During the design development stages the structure was analysed using Tensyl, the bh software specifically developed for tension structures. This is able to handle large deflections of the structure under load. It can also calculate the form of the structure under specified tensions which represent the prestress condition.

The wind loads were initially derived from published data. Subsequently they were confirmed by wind tunnel testing carried out at the BMT tunnel in Teddington. generally the results from these tests were lower.

Ground snow loading was derived from statistical analysis of snow fall data from the nearest stations. The roof accumulation factors were taken from the snow loading code as well as other published references concerning snow drifting on large roofs.

The results of the analysis gave peak loads on the components which were sized according to normal design rules. We were particularly concerned with the design of the 90m high masts which have to resist wind and icing loads as well as have sufficient resistance to buckling.
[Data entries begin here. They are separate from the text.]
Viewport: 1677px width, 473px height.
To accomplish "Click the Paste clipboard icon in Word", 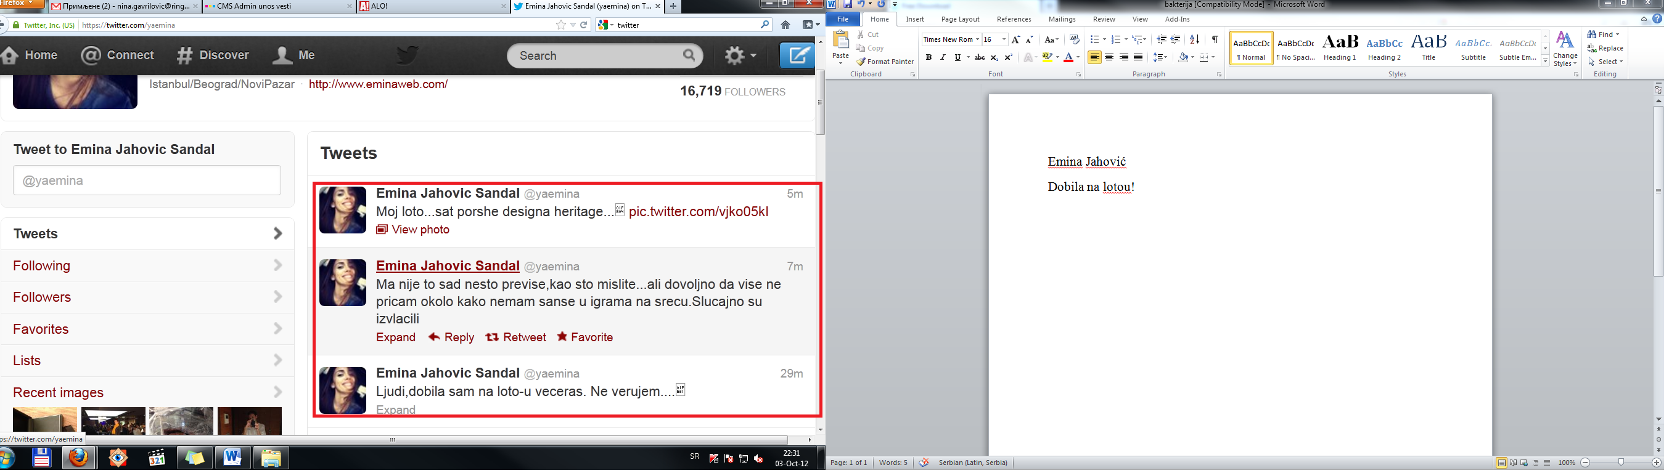I will pyautogui.click(x=840, y=41).

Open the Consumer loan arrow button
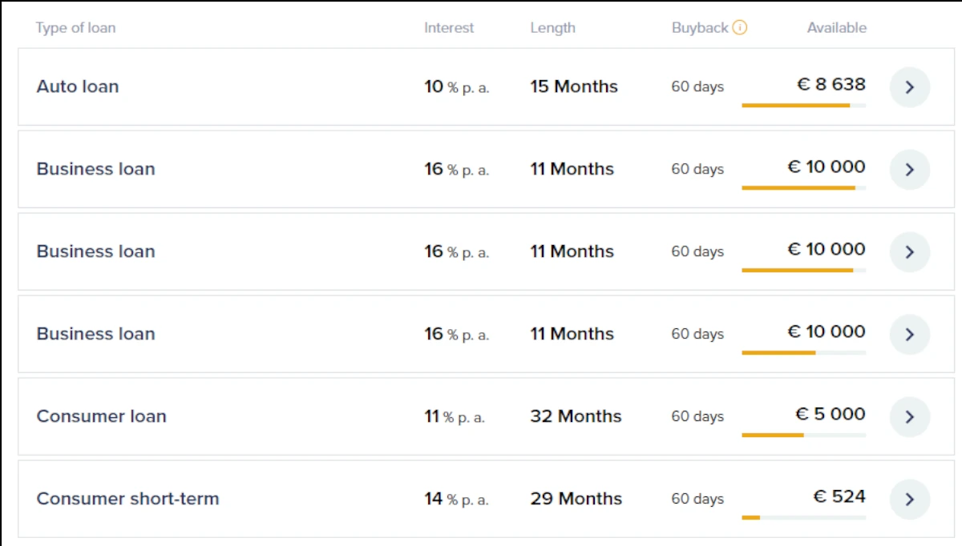[910, 417]
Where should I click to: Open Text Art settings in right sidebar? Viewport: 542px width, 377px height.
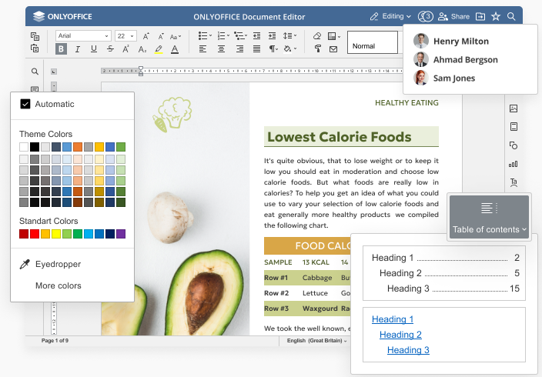click(514, 182)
Resistance of the whole structure to accidental damage is provided by redundancy, i.e. the structure can tolerate the loss of an individual component without collapse. This principle also applies to the support pyramids which are designed to withstand the removal of a leg.

At the request of the client the structure was subject to a design review by independent engineers equivalent to a category three check for a highway bridge. In doing this the engineers, Flint and Neil carried out their own assessment of the loads and independent calculations to find the internal forces.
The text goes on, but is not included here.